5. There are a number of dramatic scenes on operating tables in Cutting for Stone: the twins' births, Thomas Stone amputating his own finger, Ghosh untwisting Colonel Mebratu's volvulus, the liver transplant, etc. How does Verghese use medical detail to create tension and surprise? What do his depictions of dramatic surgeries share with film and television hospital dramas—and yet how are they different?

6. Marion suffers a series of painful betrayals—by his father, by Shiva, and by Genet. To what degree is he able, by the end of the novel, to forgive them?

7. To what extent does the story of Thomas Stone's childhood soften Marion's judgment of him? How does Thomas's suffering as a child, the illness of his parents, and his own illness help to explain why he abandons Shiva and Marion at their birth? How should Thomas finally be judged?

8. In what important ways does Marion come to resemble his father, although he grows up without him? How does Marion grow and change over the course of the novel?

9. A passionate, unique love affair sets Cutting for Stone in motion, and yet this romance remains a mystery—even to the key players—until the very conclusion of the novel. How does the relationship between Sister Mary Joseph Praise and Thomas Stone affect the lives of Shiva and Marion, Hema and Ghosh, Matron and everyone else at Missing? What do you think Verghese is trying to say about the nature of love and loss?

10. What do Hema, Matron, Rosina, Sister Mary Joseph Praise, Genet, and Tsige—as well as the many women who come to Missing seeking medical treatment—reveal about what life is like for women in Ethiopia?

11. Addis Ababa is at once a cosmopolitan city thrumming with life and the center of a dictatorship rife with conflict. How do the influences of Ethiopia's various rulers—including Italyand Emperor Selassie—reveal themselves in day-to-day life? How does growing up there affect Marion's and Shiva's worldviews?

12. As Ghosh nears death, Marion comments that the man who raised him had no worries or regrets, that "there was no restitution he needed to make, no moment he failed to seize" (p. 346).

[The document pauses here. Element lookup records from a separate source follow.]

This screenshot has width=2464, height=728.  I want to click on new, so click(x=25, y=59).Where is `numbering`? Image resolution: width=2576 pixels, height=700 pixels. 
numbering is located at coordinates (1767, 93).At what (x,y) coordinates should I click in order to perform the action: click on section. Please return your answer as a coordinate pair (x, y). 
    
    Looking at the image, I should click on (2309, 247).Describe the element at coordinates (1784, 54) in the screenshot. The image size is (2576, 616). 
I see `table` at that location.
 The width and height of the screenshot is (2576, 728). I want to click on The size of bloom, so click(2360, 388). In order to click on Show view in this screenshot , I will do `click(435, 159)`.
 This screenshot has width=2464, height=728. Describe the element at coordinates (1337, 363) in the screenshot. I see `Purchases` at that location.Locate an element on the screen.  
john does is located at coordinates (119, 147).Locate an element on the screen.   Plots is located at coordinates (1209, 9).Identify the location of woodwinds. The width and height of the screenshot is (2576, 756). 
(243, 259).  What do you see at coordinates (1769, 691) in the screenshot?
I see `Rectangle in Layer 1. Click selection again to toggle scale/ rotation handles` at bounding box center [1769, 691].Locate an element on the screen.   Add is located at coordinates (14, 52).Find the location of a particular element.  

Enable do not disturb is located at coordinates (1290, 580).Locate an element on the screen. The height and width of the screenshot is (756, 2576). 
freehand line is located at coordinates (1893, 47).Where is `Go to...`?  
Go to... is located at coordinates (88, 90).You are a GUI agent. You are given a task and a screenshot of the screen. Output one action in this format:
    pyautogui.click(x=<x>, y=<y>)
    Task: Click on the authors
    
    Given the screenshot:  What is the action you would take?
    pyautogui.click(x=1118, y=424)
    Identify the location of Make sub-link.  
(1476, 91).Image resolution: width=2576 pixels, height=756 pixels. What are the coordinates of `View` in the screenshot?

What is the key to Ghosh's contentment? What makes him such a good father, doctor, and teacher? What wisdom does he impart to Marion?

13. Although it's also a play on the surname of the characters, the title Cutting for Stone comes from a line in the Hippocratic Oath: "I will not cut for stone, even for patients in whom the disease is manifest; I will leave this operation to be performed by practitioners, specialists in this art." Verghese has said that this line comes from ancient times, when bladder stones were epidemic and painful: "There were itinerant stone cutters—lithologists—who could cut into either the bladder or the perineum and get the stone out, but because they cleaned the knife by wiping their blood-stiffened surgical aprons, patients usually died of infection the next day." How does this line resonate for the doctors in the novel?

14. Almost all of the characters in Cutting for Stone are living in some sort of exile, self-imposed or forced, from their home country—Hema and Ghosh from India, Marion from Ethiopia, Thomas from India and then Ethiopia. Verghese is of Indian descent but was born and raised in Ethiopia, went to medical school in India, and has lived and worked in the United States for many years. What do you think this novel says about exile and the immigrant experience? How does exile change these characters, and what do they find themselves missing the most about home?